**作業内容:** 「Given: Click the comments scrollbar」を含む行から「Action: (x=922, y=399)」を含む行までを、両端の行も含めて、空行を除いた番号付きリストに変換してください。画像は回答に含めないでください。

****

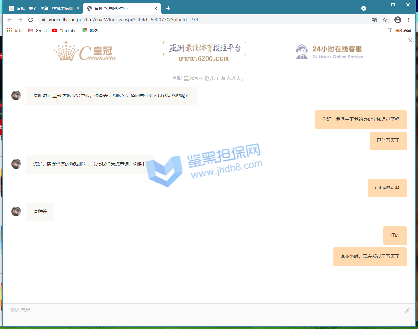Click the browser back arrow
The height and width of the screenshot is (329, 418).
[10, 20]
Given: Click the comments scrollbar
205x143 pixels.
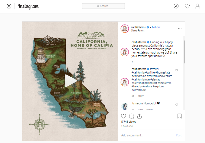Looking at the screenshot, I should [184, 52].
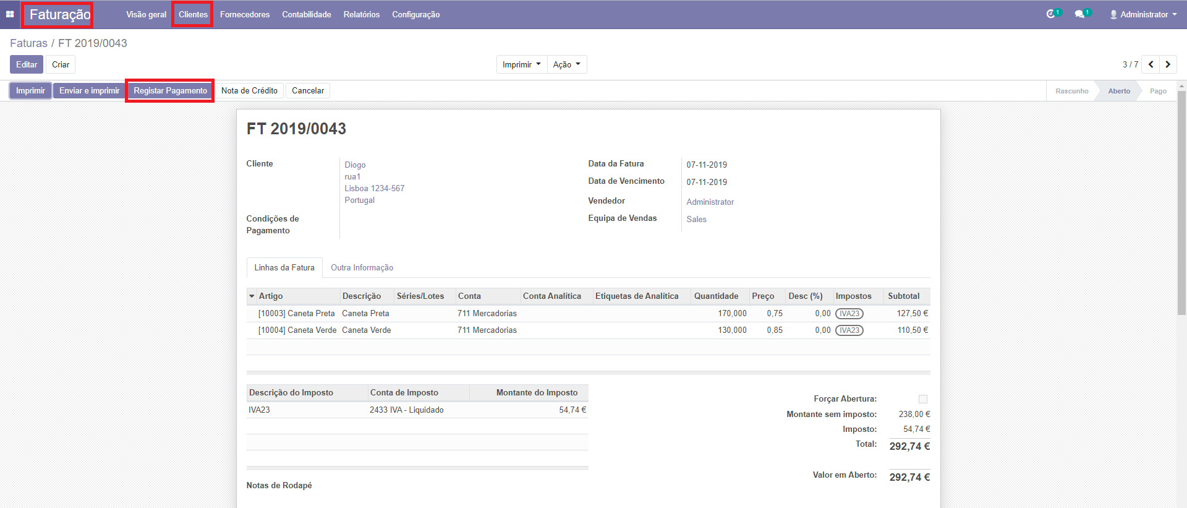The height and width of the screenshot is (508, 1187).
Task: Toggle the Forçar Abertura checkbox
Action: (x=922, y=399)
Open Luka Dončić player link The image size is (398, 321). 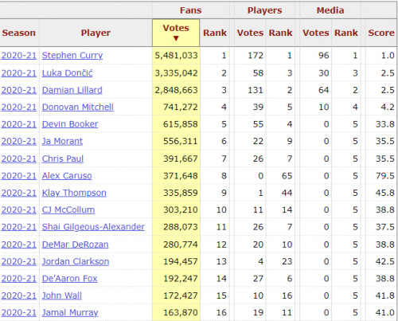(67, 73)
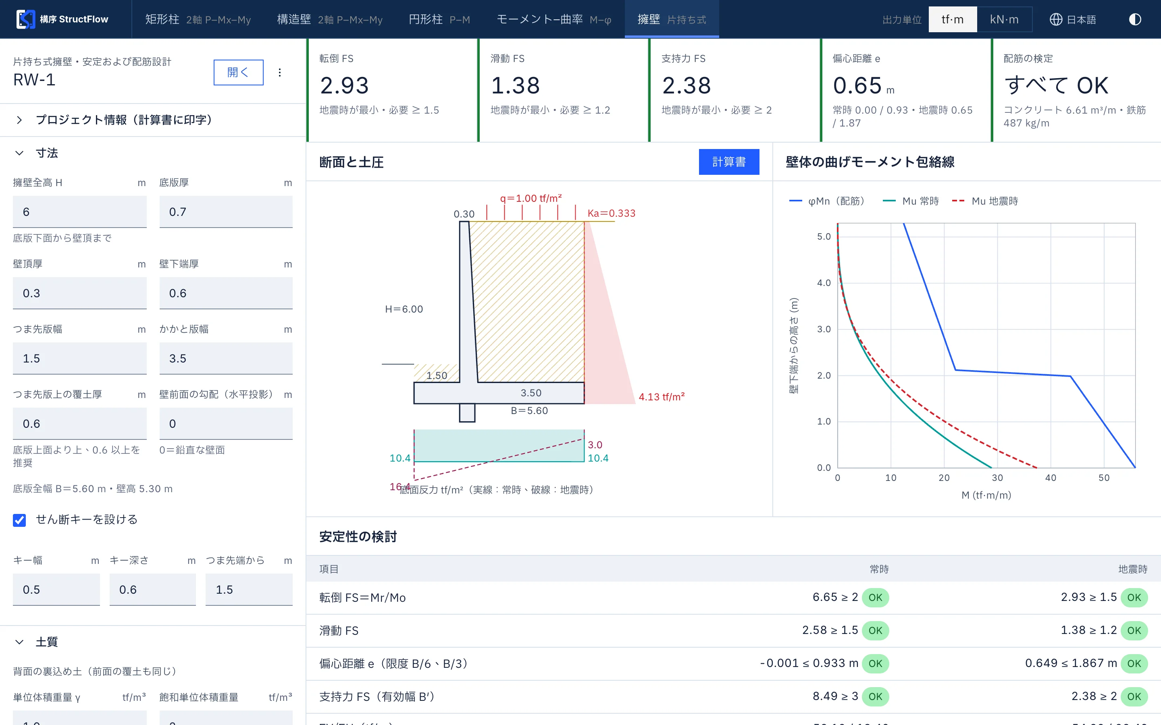Toggle Mu 地震時 legend series
Viewport: 1161px width, 725px height.
click(985, 201)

****

**正解の出力:**
1. Given: Click the comments scrollbar
2. 205x143 pixels.
3. Looking at the screenshot, I should [184, 52].
4. The height and width of the screenshot is (508, 1187).
5. Task: Toggle the Forçar Abertura checkbox
6. Action: (x=922, y=399)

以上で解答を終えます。